- _Records for processing_
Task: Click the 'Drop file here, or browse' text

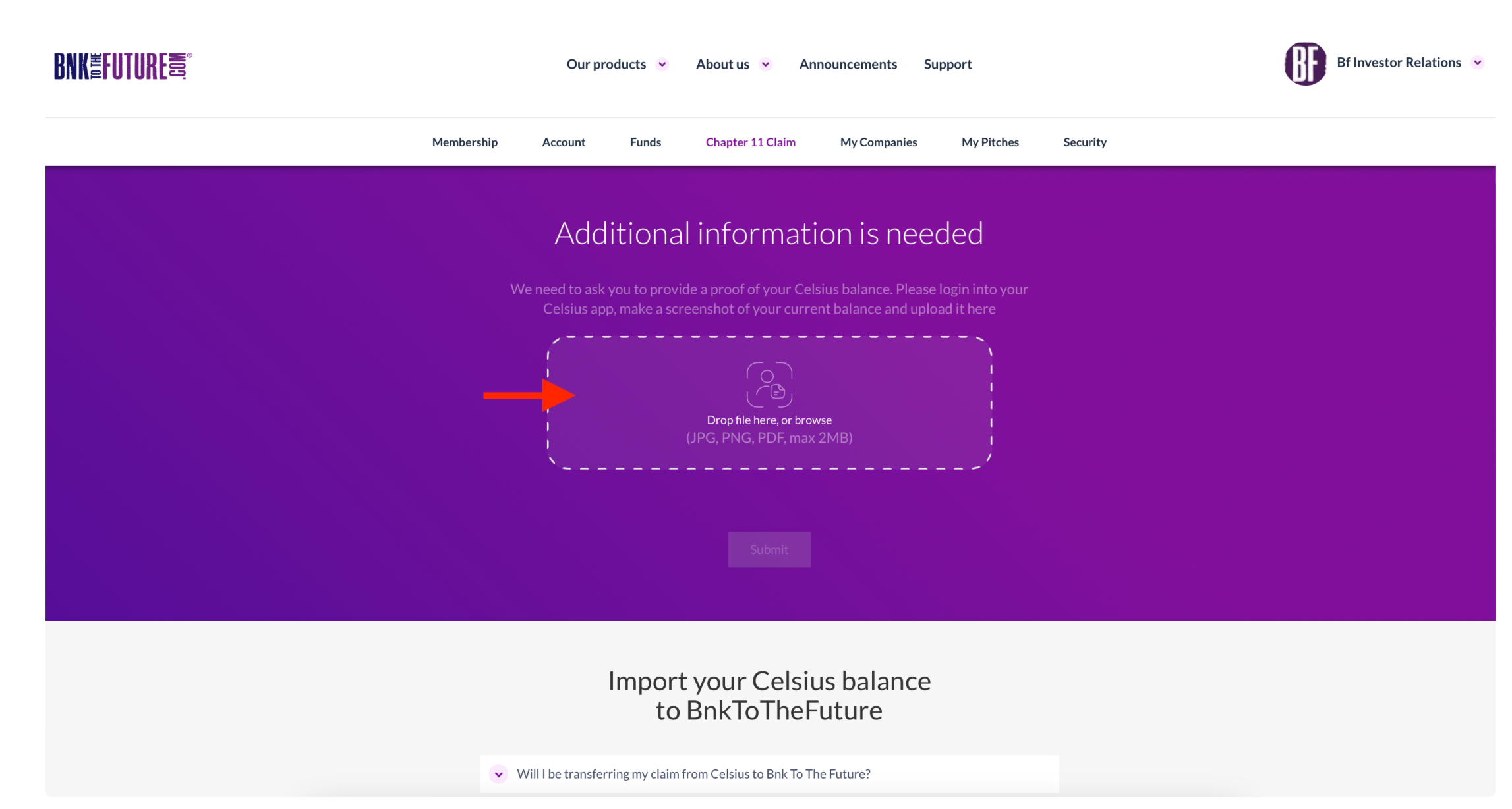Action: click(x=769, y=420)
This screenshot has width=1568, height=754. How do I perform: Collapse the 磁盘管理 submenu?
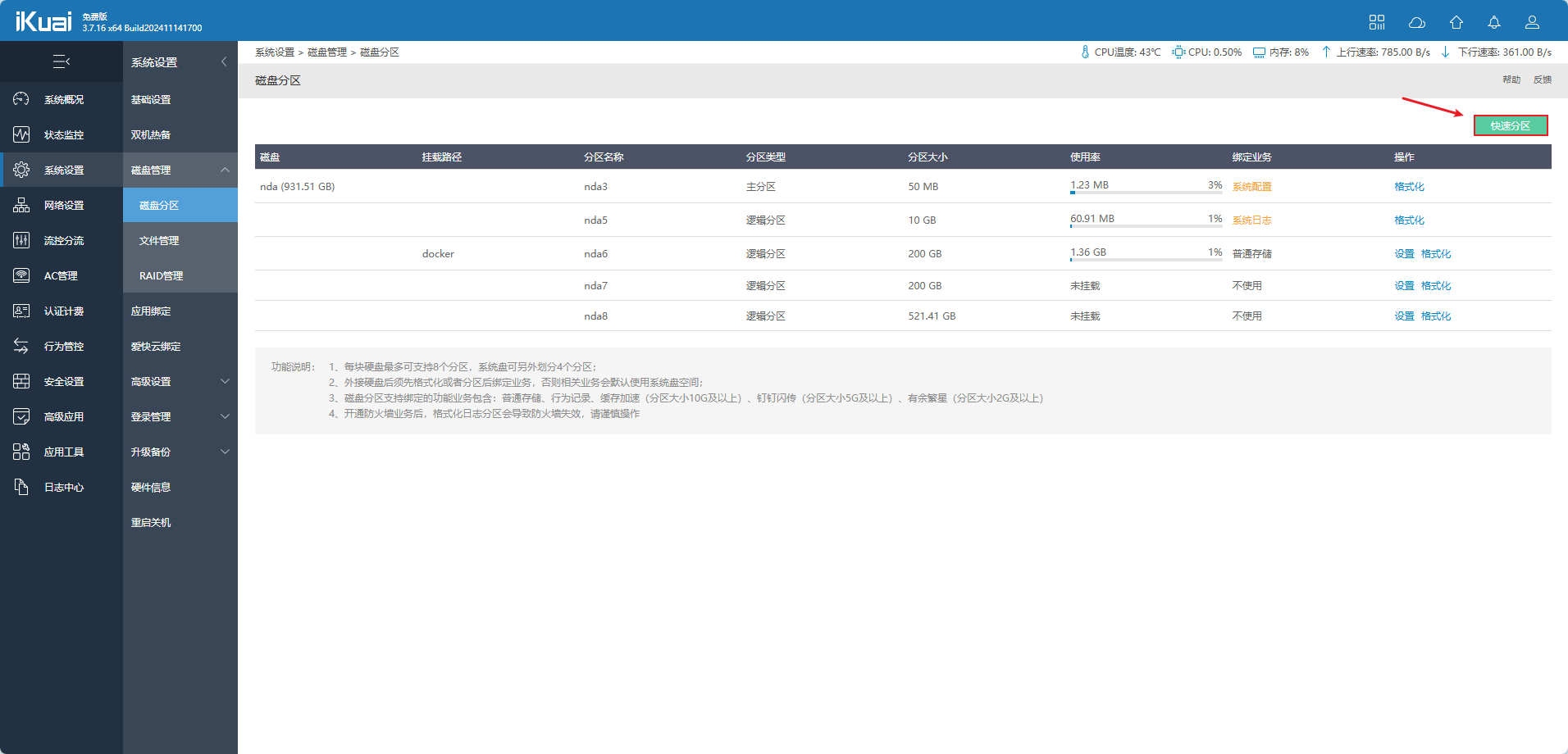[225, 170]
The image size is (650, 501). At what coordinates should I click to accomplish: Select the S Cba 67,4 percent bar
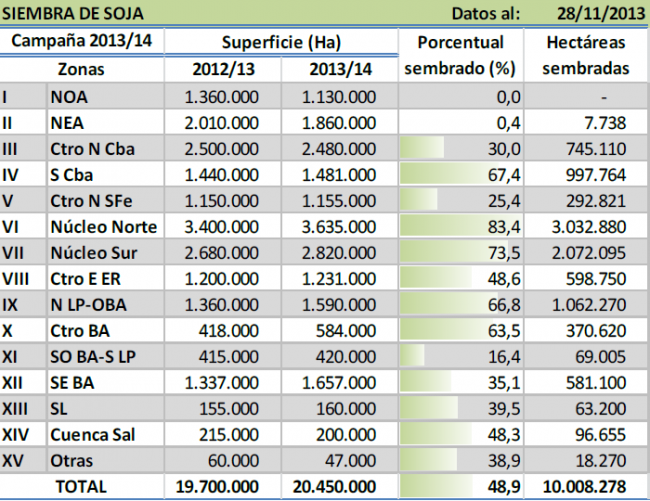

- _Request_
Copy the material above word for word, leaving out the pictures.

- _Exercise output_
Task: Click the 'Drop file here, or browse' text

Action: click(x=769, y=420)
This screenshot has width=1568, height=754. How do I perform: Collapse the 磁盘管理 submenu?
[225, 170]
The image size is (650, 501). At what coordinates should I click to accomplish: Select the S Cba 67,4 percent bar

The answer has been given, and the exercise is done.